Passava do meio dia de sábado, dia 7 de setembro, quando um grupo de manifestantes autoproclamados como Grito dos Excluídos e das Excluídas, aproximava-se do prédio da Eberle, na esquina das ruas Sinimbu com a Marquês do Herval, em Caxias do Sul. Entre eles, estavam estudantes, representantes dos movimentos de defesa dos direitos das mulheres, dos negros, do movimento LGBT+, e militantes progressistas.
Tudo transcorria em paz, apesar do esvaziamento da Sinimbu, porque o protocolo oficial do Desfile da Independência informou do final do evento assim que os últimos carros da Guarda Municipal aproximavam-se do palanque oficial, em frente à Praça Dante Alighieri, onde estava o prefeito Daniel Guerra e demais autoridades. Ou seja, mesmo antes de o grupo aproximar-se do palanque, as autoridades e parte do público já havia debandado.
Entre os gritos de ordem, dos manifestantes, estava a frase: "Tira a tesoura da mão e valoriza a educação!", que faz crítica aos cortes anunciados pelo governo Bolsonaro. A proposta orçamentária para 2020, prevê redução de 18% dos recursos totais do Ministério da Educação, além de restringir verbas de projetos sociais como o Minha Casa e Minha Vida e o Bolsa Família.
Na pauta de críticas desse movimento dos excluídos e das excluídas, que se mobilizaram em Caxias, estava também o grito a favor da preservação da Amazônia. Em meio aos manifestantes, haviam ainda pessoas com camisetas e cartazes em defesa do ex-presidente do Brasil Luiz Inácio Lula da Silva (PT), com o bordão "Lula Livre" sendo entoado.
A polarização literalmente ocupa as ruas, como se percebeu neste desfile em Caxias. Assim como o presidente Jair Messias Bolsonaro (PSL) tem proclamado que enfim o Brasil se vê livre da cor vermelha, em uma alusão aos partidos políticos assumidamente à esquerda, que usam a cor vermelha como símbolo de suas bandeiras, os defensores desse novo Brasil também assumem esse discurso. Enquanto que a oposição procura dar voz e vasão ao que entende ser um retrocesso toda essa mobilização por um país que caminha mais à direita.
Em um determinado momento, alguns manifestantes do Grito dos Excluídos e Excluídas aproximaram-se de um pequeno grupo de defensores do Brasil verde e amarelo, sob a tríade Deus, pátria e família e trocaram agressões verbais.
Logo essa discussão deixou de ser apenas verbal e passou para uma fase mais crítica, de confronto físico.
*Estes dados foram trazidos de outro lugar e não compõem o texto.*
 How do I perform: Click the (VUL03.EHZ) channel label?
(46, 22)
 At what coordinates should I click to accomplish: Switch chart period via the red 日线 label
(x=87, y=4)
Leia a seguir o relato, escrito por Raul Cardoso Silva, estagiário de psicologia do Centro de Referência LGBT+:
"Após encerrar nosso desfile com o Centro de Referência LBGT+, que ocorreu pacificamente, nos unimos ao Grito dos Excluídos e das Excluídas, composto pelos movimentos sociais estudantis, das mulheres, de pessoas negras, professores e demais militâncias.
Nós, do centro de referência, decidimos andar de mãos dadas, atrás de todo bloco. O público se dividia entre aplausos e vaias. Entre os que vaiavam, na altura da Catedral Diocesana, um grupo de aproximadamente seis pessoas usavam a bandeira de escudo para proferir ofensas e nos cuspir.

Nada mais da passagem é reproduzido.